Interestingly, the number of negative statements generated by participants was unrelated to treatment outcome. It was hypothesised that more negative statements would relate to poorer treatment outcome, presumably through reduced adherence to the components of CBT-I. What is unknown is whether the negative statements proffered by participants related to ‘perceived’ barriers from their partners (e.g. being told it is a good idea to nap in the day but not actually doing it), which could be considered annoying but not counterproductive, or whether these negative statements resulted in actual behaviour change (e.g. napping during the day) which would have been counterproductive to CBT-I. The results suggest the former more likely as the number of negative statements generated was not associated with poorer treatment outcomes (i.e. the direction of association between the number of negative statements generated and improvements on the ISI was positive).

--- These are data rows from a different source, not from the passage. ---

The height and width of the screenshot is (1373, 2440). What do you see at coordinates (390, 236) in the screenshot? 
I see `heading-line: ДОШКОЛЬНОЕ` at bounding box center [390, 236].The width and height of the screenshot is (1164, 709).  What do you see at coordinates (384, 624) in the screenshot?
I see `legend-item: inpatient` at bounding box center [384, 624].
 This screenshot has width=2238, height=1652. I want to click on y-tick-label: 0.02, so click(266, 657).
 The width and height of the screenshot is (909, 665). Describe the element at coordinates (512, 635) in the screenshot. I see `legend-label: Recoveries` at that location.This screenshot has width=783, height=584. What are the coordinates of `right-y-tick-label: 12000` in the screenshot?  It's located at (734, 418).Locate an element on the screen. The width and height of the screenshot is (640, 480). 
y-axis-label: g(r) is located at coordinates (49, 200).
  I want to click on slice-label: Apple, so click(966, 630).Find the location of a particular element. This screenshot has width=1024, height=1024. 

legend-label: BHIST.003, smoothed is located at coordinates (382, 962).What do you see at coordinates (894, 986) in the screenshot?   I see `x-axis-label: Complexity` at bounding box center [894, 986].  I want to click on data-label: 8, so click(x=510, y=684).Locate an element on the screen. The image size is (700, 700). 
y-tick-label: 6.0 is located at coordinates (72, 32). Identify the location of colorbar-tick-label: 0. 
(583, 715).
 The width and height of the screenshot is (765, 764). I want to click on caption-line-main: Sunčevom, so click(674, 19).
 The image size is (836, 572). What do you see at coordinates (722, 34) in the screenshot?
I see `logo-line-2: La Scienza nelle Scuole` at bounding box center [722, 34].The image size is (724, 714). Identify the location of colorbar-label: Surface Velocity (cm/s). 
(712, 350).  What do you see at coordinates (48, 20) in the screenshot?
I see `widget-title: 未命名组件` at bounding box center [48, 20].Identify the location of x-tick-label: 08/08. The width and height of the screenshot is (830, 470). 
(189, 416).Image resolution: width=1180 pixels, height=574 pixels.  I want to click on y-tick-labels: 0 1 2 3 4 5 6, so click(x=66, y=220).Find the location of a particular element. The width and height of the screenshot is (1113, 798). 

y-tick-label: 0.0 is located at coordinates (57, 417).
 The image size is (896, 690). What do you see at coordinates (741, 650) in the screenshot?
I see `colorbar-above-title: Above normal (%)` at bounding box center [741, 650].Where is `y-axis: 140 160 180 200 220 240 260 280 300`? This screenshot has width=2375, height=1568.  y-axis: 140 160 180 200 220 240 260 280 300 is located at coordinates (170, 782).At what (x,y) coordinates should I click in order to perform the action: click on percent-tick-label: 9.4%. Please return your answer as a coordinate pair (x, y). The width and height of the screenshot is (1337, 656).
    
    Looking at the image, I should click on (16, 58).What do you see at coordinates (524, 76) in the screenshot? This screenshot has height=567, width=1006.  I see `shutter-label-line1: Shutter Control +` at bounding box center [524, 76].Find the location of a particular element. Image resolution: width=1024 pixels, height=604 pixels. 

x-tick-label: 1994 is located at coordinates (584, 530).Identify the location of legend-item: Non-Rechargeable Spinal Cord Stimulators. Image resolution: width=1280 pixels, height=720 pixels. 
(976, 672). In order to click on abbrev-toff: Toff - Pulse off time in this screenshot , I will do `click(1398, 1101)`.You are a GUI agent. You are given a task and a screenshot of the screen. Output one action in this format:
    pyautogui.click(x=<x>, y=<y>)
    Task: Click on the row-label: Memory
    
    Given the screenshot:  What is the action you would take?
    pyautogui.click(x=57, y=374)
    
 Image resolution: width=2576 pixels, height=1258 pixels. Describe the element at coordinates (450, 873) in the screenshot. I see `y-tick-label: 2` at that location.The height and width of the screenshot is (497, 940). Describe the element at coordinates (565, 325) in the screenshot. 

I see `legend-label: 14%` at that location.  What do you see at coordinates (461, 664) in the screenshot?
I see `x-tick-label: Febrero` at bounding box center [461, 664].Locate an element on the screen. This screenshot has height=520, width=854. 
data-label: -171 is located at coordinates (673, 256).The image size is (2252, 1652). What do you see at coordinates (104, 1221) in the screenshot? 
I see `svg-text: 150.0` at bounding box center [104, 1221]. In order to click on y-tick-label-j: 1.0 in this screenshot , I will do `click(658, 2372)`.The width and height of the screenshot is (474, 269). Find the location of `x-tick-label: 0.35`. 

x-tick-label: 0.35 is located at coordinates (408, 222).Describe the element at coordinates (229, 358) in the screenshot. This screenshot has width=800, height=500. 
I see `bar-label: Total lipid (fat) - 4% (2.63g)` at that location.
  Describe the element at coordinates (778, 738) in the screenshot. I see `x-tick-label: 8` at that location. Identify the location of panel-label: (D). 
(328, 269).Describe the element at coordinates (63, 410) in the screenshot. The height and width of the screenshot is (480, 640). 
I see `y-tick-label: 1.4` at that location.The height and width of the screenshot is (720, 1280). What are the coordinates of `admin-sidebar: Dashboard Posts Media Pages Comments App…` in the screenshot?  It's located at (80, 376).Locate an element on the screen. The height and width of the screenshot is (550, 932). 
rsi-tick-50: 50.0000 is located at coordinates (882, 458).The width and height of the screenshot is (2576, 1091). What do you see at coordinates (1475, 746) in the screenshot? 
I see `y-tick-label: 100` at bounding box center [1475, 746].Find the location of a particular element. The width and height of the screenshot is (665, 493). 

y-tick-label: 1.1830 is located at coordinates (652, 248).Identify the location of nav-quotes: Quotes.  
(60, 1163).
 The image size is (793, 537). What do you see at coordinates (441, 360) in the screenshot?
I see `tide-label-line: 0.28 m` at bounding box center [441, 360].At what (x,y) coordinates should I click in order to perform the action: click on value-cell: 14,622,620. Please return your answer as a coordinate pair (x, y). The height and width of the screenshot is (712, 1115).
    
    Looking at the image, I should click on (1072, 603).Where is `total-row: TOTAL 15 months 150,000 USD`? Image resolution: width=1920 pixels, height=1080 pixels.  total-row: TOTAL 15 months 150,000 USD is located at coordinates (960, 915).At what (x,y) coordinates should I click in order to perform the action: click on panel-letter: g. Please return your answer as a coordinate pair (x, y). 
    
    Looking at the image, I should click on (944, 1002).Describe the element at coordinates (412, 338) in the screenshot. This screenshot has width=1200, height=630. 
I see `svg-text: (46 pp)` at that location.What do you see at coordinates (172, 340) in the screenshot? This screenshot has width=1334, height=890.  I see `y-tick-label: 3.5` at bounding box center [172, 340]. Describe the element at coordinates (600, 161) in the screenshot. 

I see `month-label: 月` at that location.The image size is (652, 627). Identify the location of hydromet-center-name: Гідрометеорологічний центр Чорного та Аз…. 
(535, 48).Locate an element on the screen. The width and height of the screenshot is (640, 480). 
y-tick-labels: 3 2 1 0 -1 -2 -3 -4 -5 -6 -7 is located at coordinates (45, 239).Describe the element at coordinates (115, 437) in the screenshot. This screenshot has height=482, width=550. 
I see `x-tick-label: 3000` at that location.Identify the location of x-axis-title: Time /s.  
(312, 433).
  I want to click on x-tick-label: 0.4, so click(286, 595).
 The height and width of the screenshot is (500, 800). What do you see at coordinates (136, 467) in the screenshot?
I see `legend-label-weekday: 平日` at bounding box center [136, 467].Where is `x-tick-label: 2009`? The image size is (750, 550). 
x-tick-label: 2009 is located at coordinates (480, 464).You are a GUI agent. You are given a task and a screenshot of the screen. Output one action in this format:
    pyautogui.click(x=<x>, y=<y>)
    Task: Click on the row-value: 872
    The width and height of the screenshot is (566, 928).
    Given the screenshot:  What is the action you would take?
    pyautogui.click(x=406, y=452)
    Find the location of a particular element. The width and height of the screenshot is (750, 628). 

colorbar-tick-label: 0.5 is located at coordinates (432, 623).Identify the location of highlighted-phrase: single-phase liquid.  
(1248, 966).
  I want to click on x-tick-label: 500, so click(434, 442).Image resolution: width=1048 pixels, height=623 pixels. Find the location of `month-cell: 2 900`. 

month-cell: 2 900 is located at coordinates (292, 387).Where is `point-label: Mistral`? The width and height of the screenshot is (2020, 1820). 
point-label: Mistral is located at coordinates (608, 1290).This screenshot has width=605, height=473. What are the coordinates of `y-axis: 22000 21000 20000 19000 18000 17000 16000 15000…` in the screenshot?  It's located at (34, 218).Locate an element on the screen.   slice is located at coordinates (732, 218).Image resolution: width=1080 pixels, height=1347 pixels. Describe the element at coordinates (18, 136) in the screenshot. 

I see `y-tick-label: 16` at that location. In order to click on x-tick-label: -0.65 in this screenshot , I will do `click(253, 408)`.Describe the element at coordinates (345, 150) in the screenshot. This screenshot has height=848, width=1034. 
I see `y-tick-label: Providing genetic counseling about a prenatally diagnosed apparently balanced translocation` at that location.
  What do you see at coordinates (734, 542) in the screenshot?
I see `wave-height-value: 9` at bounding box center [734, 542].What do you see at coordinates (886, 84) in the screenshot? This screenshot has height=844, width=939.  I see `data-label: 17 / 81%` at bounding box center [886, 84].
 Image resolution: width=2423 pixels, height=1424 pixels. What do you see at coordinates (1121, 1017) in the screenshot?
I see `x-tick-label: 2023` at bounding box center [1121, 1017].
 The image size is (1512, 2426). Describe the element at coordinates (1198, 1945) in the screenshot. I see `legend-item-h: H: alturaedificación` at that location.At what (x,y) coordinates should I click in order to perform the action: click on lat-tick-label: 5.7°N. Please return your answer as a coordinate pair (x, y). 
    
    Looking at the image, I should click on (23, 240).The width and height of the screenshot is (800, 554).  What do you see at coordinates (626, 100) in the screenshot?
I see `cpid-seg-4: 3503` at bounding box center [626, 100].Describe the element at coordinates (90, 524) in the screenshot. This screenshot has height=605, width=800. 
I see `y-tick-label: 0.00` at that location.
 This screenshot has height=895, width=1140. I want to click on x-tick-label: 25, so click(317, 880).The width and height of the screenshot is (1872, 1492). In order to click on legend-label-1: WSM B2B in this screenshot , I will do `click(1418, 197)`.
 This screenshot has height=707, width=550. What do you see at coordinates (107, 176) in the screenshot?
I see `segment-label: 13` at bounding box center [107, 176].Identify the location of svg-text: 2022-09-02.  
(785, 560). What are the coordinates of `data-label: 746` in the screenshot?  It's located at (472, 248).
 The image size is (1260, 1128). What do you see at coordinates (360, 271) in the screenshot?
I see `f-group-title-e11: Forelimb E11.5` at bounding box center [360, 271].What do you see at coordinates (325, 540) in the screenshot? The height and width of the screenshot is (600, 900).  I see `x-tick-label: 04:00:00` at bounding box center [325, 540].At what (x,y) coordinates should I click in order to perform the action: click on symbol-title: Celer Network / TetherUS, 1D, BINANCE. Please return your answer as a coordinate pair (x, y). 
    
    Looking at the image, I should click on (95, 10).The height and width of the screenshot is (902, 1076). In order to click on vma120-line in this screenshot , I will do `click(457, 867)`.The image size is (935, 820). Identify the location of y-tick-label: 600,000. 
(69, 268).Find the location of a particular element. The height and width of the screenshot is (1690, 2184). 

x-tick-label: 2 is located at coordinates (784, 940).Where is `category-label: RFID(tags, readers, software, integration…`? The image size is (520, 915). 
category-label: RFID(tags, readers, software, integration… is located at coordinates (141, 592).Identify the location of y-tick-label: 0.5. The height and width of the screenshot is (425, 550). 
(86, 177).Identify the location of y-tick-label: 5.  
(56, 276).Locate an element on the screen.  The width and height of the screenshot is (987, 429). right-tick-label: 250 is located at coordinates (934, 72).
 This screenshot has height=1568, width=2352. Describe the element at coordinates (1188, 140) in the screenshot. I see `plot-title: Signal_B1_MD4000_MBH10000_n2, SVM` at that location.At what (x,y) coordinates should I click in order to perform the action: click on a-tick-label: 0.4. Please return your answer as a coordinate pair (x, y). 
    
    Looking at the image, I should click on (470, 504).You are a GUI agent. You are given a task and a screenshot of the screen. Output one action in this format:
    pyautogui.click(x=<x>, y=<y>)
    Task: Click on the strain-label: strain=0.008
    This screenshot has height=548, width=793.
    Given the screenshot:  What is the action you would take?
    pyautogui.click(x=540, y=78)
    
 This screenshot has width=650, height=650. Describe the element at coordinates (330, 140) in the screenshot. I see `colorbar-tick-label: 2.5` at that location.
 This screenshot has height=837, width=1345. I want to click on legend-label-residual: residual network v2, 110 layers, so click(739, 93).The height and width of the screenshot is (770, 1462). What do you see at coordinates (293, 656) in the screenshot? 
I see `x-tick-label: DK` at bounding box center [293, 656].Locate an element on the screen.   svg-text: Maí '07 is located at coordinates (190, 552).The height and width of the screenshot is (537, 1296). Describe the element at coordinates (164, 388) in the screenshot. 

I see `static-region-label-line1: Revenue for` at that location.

That said, future research should explore which, if any, of the negative statements generated by individuals undergoing CBT-I are more likely to elicit behaviour change and the potential mediators and moderators of any decision to change behaviour or not.
Limitations
There are limitations that should be taken into account. This was a preliminary study and provisions were made to ensure that all the participants completed all six sessions of CBT-I (i.e. rescheduling sessions for five participants who missed or cancelled an appointment). Moreover, no account was taken of other interpersonal or environmental factors that could have influenced the outcome of therapy, such as children in the bedroom. As such, it is unknown whether perceived partner alliance would have; a) affected attrition, and b) whether other environmental factors could have influenced the observed relationship between perceived partner alliance and treatment outcome. In terms of the latter issue, environmental factors that have the potential to adversely affect sleep, such as pets and children in the bedroom, were discussed and discouraged during the sleep education and sleep hygiene session, although not formally assessed for adherence. As such, future studies should replicate the present findings with larger samples to examine issues of attrition and measure a wider variety of interpersonal and environmental factors that may have a bearing on treatment outcome. A final limitation is the self-report nature of the study. Not only were levels of alliance based on the participants’ perception but changes in sleep over the course of CBT-I were also based on self-reports. In terms of the former point, it is likely that perceived partner alliance is going to be at least as, if not more, meaningful than actual partner alliance. For example, if an individual feels they are supported they are more likely to engage with the process irrespective of whether that support is there or not. As for the latter point, insomnia is largely a subjective complaint and therefore perceived improvements or decrements in sleep are more important than objective sleep parameters such as Polysomnography (which is not required for a diagnosis under the American Academy of Sleep Medicine). Moreover, the levels of treatment gain observed here broadly match those reported in recent meta-analyses (Okajima et al, 2011; Mitchell et al, 2012). That said, further research with, for example, actigraphy would provide an objective dimension in understanding the impact of partner alliance on CBT-I outcome. Additionally, it would be of interest to determine the veridicality of the statements made by patients from the partners’ perspective.
Conclusion
In summary, the present study provides preliminary evidence for the role of partner alliance on the process and outcome of CBT-I. Future studies should aim to a) determine ways to increase perceived partner alliance for CBT-I across the range of delivery modalities, b) examine the impact of partner alliance on attrition levels, and c) examine the impact of negative perceived partner alliance on behaviour change.